## YOUR INSTRUCTIONS
Retype the following records verbatim, changing nothing.

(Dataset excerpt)
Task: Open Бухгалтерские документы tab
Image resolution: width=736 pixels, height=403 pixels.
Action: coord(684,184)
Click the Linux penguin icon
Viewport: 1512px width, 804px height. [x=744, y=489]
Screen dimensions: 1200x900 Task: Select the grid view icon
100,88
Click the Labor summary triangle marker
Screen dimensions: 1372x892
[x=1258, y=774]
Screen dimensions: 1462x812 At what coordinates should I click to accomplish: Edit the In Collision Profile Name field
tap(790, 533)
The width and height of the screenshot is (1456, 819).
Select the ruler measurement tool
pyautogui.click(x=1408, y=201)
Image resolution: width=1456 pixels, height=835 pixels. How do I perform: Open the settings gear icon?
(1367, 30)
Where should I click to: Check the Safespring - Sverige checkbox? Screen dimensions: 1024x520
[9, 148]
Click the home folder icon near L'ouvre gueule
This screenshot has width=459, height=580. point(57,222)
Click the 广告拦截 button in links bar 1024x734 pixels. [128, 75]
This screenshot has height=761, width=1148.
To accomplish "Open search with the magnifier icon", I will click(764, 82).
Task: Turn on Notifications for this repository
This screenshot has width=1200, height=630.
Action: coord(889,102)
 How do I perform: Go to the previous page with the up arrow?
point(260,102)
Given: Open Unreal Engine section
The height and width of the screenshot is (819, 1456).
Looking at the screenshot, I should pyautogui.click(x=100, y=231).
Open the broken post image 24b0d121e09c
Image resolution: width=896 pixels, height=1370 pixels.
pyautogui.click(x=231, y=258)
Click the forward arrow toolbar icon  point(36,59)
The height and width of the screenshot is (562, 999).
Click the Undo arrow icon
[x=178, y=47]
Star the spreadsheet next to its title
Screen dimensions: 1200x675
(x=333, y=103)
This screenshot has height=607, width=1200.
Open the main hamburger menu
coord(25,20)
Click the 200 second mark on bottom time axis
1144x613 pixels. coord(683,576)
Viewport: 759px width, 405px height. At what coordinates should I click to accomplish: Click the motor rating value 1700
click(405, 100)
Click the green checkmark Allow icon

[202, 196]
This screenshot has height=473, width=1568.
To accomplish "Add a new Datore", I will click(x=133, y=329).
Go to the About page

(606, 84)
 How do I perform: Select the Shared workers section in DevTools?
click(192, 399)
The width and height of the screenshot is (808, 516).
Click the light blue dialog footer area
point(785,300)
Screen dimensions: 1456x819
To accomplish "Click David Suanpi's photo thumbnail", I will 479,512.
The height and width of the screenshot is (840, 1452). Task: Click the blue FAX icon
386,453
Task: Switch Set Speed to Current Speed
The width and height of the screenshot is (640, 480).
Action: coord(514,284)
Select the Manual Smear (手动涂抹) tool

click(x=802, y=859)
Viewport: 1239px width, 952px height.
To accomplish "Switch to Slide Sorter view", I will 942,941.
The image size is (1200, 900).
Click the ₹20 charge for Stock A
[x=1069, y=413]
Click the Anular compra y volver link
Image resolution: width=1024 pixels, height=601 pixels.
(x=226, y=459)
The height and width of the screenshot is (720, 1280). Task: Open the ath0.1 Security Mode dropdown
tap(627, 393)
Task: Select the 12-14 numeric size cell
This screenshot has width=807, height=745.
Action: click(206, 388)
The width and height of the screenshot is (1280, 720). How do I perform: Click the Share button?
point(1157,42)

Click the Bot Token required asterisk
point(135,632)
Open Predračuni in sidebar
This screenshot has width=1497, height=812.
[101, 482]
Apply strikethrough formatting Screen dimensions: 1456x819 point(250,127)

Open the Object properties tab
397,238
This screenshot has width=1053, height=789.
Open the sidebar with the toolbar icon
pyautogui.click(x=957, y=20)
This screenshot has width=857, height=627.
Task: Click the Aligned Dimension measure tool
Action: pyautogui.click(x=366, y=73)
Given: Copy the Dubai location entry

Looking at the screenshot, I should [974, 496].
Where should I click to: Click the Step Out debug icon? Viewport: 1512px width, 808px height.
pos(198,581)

## THE RESPONSE
Task: Open Бухгалтерские документы tab
Image resolution: width=736 pixels, height=403 pixels.
Action: coord(684,184)
Click the Linux penguin icon
Viewport: 1512px width, 804px height. [x=744, y=489]
Screen dimensions: 1200x900 Task: Select the grid view icon
100,88
Click the Labor summary triangle marker
Screen dimensions: 1372x892
[x=1258, y=774]
Screen dimensions: 1462x812 At what coordinates should I click to accomplish: Edit the In Collision Profile Name field
tap(790, 533)
The width and height of the screenshot is (1456, 819).
Select the ruler measurement tool
pyautogui.click(x=1408, y=201)
Image resolution: width=1456 pixels, height=835 pixels. How do I perform: Open the settings gear icon?
(1367, 30)
Where should I click to: Check the Safespring - Sverige checkbox? Screen dimensions: 1024x520
[9, 148]
Click the home folder icon near L'ouvre gueule
This screenshot has width=459, height=580. point(57,222)
Click the 广告拦截 button in links bar 1024x734 pixels. [128, 75]
This screenshot has height=761, width=1148.
To accomplish "Open search with the magnifier icon", I will click(764, 82).
Task: Turn on Notifications for this repository
This screenshot has width=1200, height=630.
Action: coord(889,102)
 How do I perform: Go to the previous page with the up arrow?
point(260,102)
Given: Open Unreal Engine section
The height and width of the screenshot is (819, 1456).
Looking at the screenshot, I should pyautogui.click(x=100, y=231).
Open the broken post image 24b0d121e09c
Image resolution: width=896 pixels, height=1370 pixels.
pyautogui.click(x=231, y=258)
Click the forward arrow toolbar icon  point(36,59)
The height and width of the screenshot is (562, 999).
Click the Undo arrow icon
[x=178, y=47]
Star the spreadsheet next to its title
Screen dimensions: 1200x675
(x=333, y=103)
This screenshot has height=607, width=1200.
Open the main hamburger menu
coord(25,20)
Click the 200 second mark on bottom time axis
1144x613 pixels. coord(683,576)
Viewport: 759px width, 405px height. At what coordinates should I click to accomplish: Click the motor rating value 1700
click(405, 100)
Click the green checkmark Allow icon

[202, 196]
This screenshot has height=473, width=1568.
To accomplish "Add a new Datore", I will click(x=133, y=329).
Go to the About page

(606, 84)
 How do I perform: Select the Shared workers section in DevTools?
click(192, 399)
The width and height of the screenshot is (808, 516).
Click the light blue dialog footer area
point(785,300)
Screen dimensions: 1456x819
To accomplish "Click David Suanpi's photo thumbnail", I will 479,512.
The height and width of the screenshot is (840, 1452). Task: Click the blue FAX icon
386,453
Task: Switch Set Speed to Current Speed
The width and height of the screenshot is (640, 480).
Action: coord(514,284)
Select the Manual Smear (手动涂抹) tool

click(x=802, y=859)
Viewport: 1239px width, 952px height.
To accomplish "Switch to Slide Sorter view", I will 942,941.
The image size is (1200, 900).
Click the ₹20 charge for Stock A
[x=1069, y=413]
Click the Anular compra y volver link
Image resolution: width=1024 pixels, height=601 pixels.
(x=226, y=459)
The height and width of the screenshot is (720, 1280). Task: Open the ath0.1 Security Mode dropdown
tap(627, 393)
Task: Select the 12-14 numeric size cell
This screenshot has width=807, height=745.
Action: click(206, 388)
The width and height of the screenshot is (1280, 720). How do I perform: Click the Share button?
point(1157,42)

Click the Bot Token required asterisk
point(135,632)
Open Predračuni in sidebar
This screenshot has width=1497, height=812.
[101, 482]
Apply strikethrough formatting Screen dimensions: 1456x819 point(250,127)

Open the Object properties tab
397,238
This screenshot has width=1053, height=789.
Open the sidebar with the toolbar icon
pyautogui.click(x=957, y=20)
This screenshot has width=857, height=627.
Task: Click the Aligned Dimension measure tool
Action: pyautogui.click(x=366, y=73)
Given: Copy the Dubai location entry

Looking at the screenshot, I should [974, 496].
Where should I click to: Click the Step Out debug icon? Viewport: 1512px width, 808px height.
pos(198,581)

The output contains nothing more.